*** Supplied data Section Begins ***

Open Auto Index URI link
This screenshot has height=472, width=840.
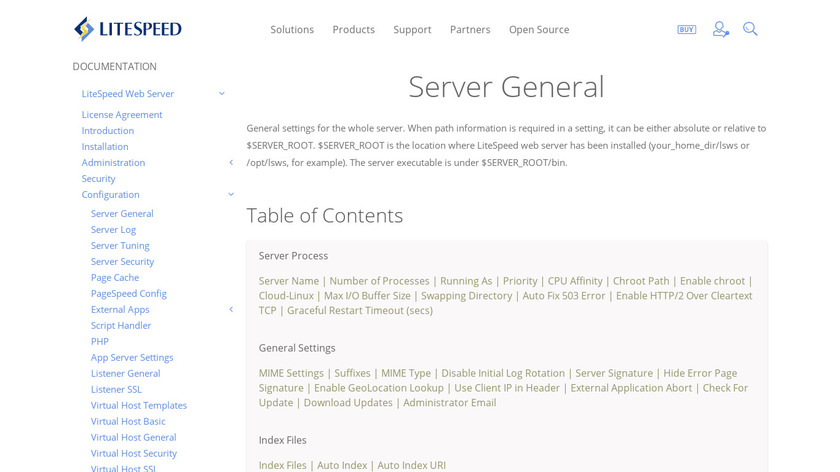(x=411, y=465)
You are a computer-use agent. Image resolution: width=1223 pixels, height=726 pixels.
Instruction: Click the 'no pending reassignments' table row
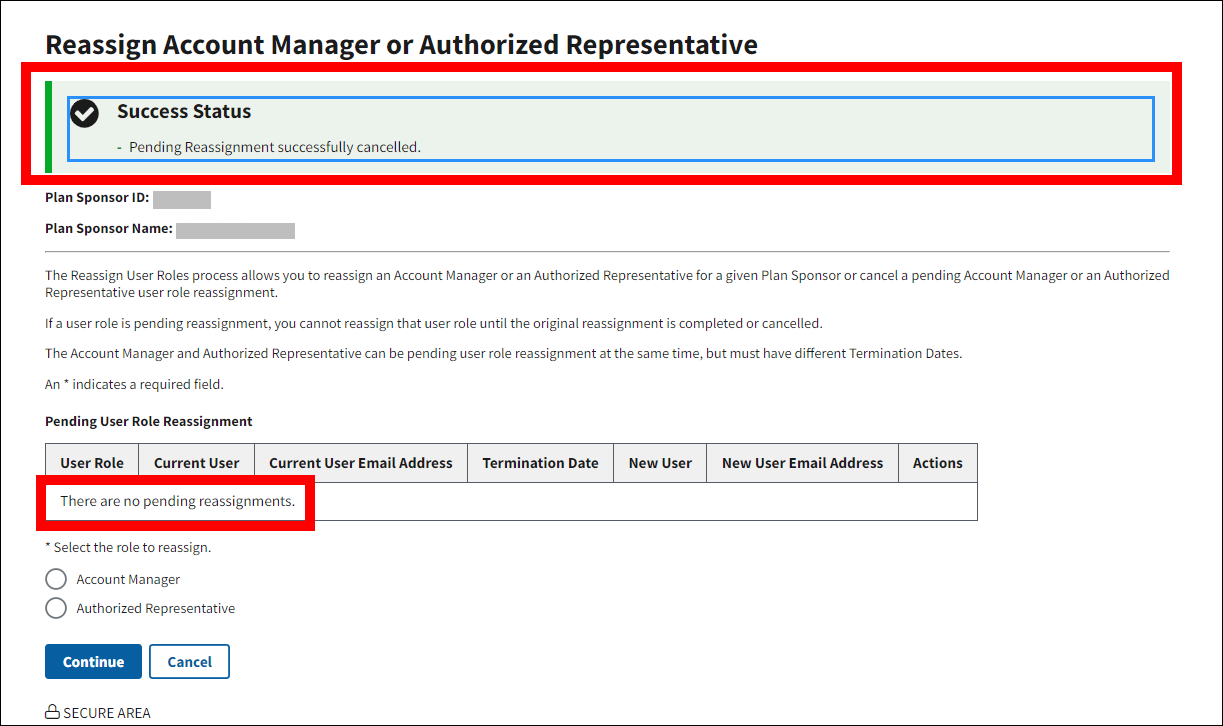click(x=178, y=501)
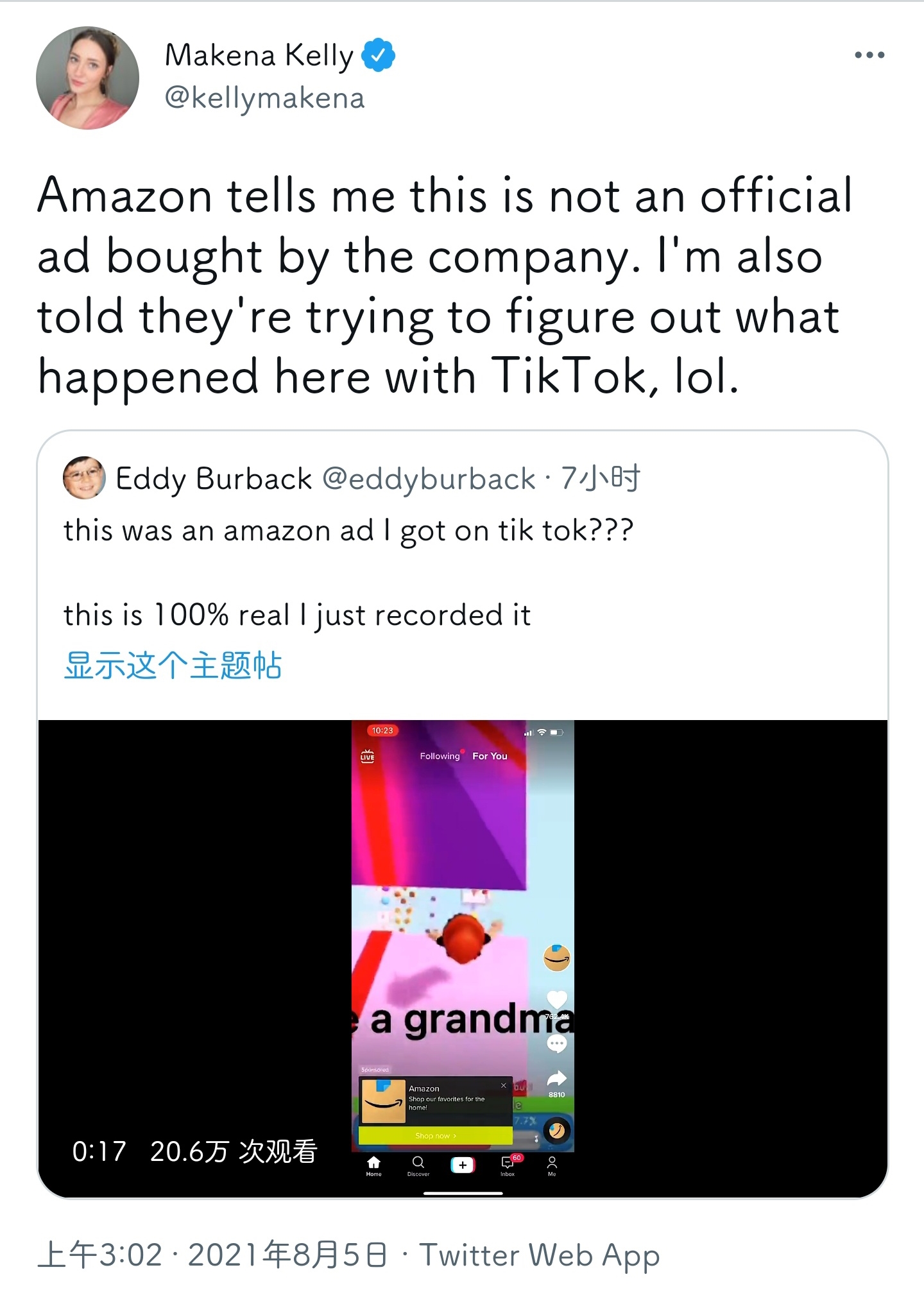The image size is (924, 1306).
Task: Open the @eddyburback profile handle
Action: click(x=429, y=479)
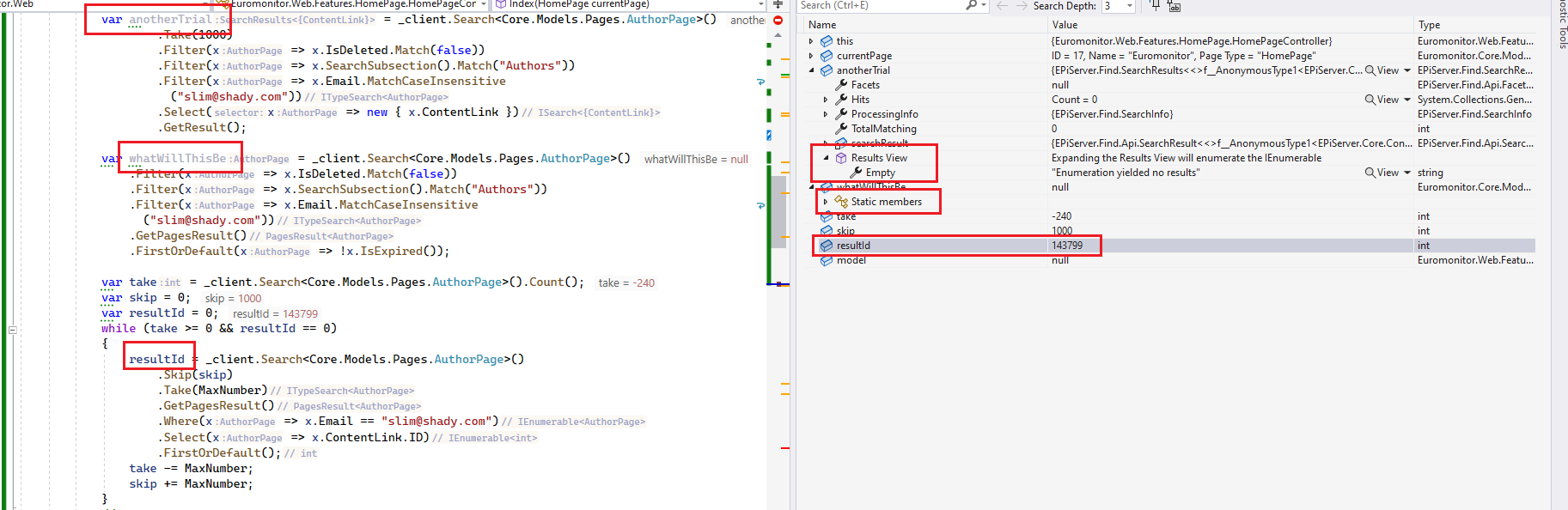Screen dimensions: 1568x510
Task: Click the pin icon in the Watch toolbar
Action: (1155, 6)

*** Supplied data Section Ends ***

Exercise directions: Restate the listing word for word, pictures excluded.

Task response:
Open Auto Index URI link
This screenshot has height=472, width=840.
(x=411, y=465)
You are a computer-use agent. Image resolution: width=1223 pixels, height=726 pixels.
Instruction: Click the 'no pending reassignments' table row
click(x=178, y=501)
The image size is (924, 1306).
Task: Open the @eddyburback profile handle
Action: click(x=429, y=479)
Screen dimensions: 1568x510
Task: Click the pin icon in the Watch toolbar
Action: (1155, 6)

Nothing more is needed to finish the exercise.